Data listing Start Marker

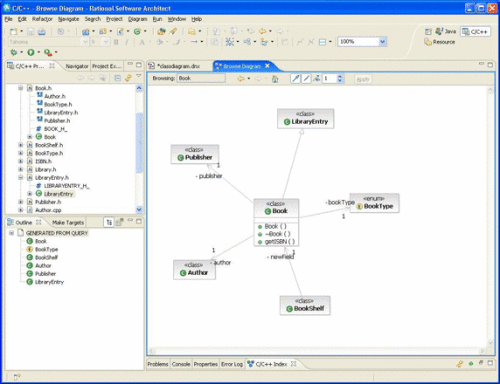The image size is (500, 384).
Task: Click the Debug bug icon
Action: 14,52
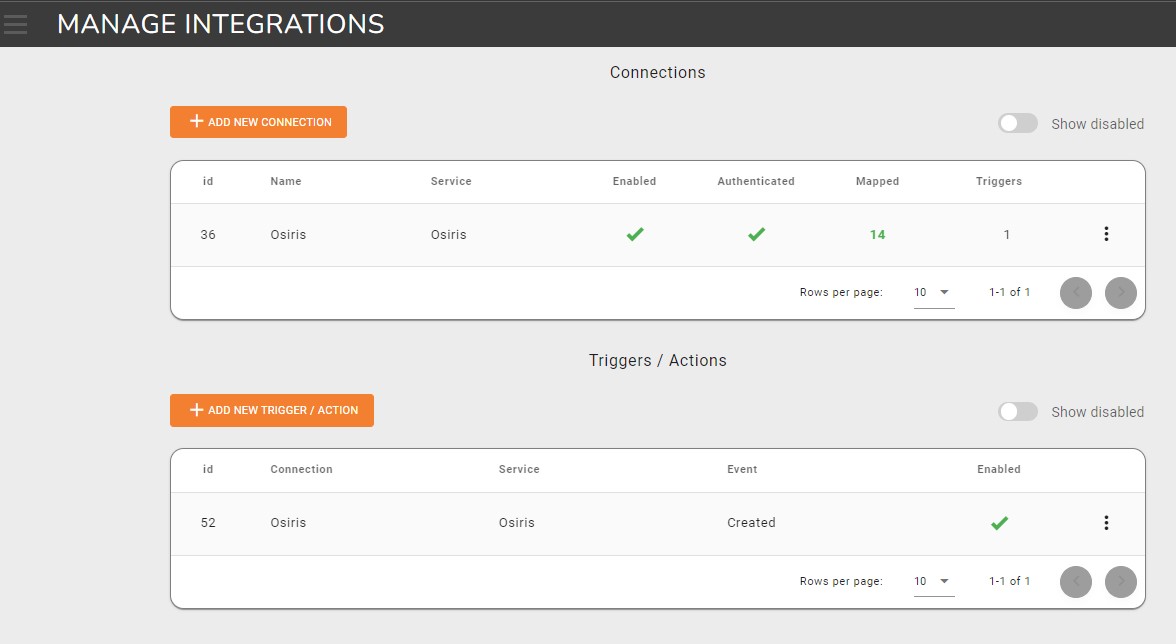
Task: Toggle Show disabled for Connections
Action: coord(1018,123)
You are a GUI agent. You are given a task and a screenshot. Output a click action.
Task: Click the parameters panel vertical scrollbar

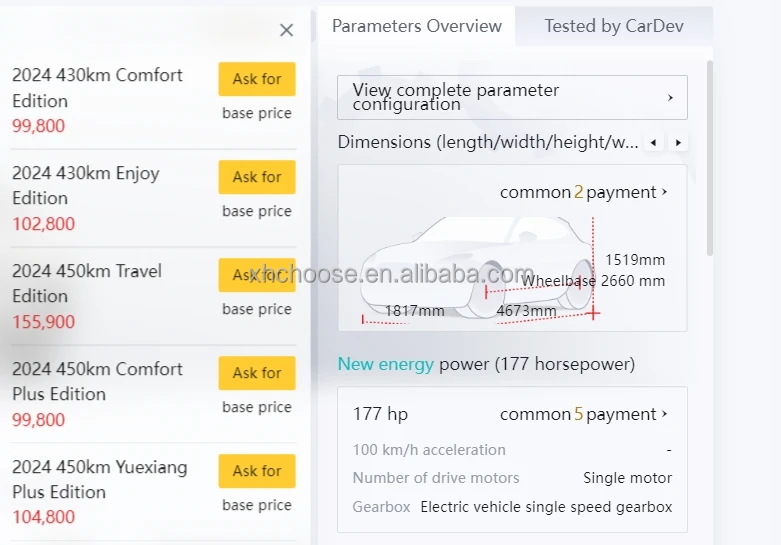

Data listing End Marker

Beginning with the line that holds "You are a GUI" and continuing to the end of the entries above, set down each line exactly, both ends included; include no pictures.

* **Written response**:
You are a GUI agent. You are given a task and a screenshot. Output a click action.
Task: Click the parameters panel vertical scrollbar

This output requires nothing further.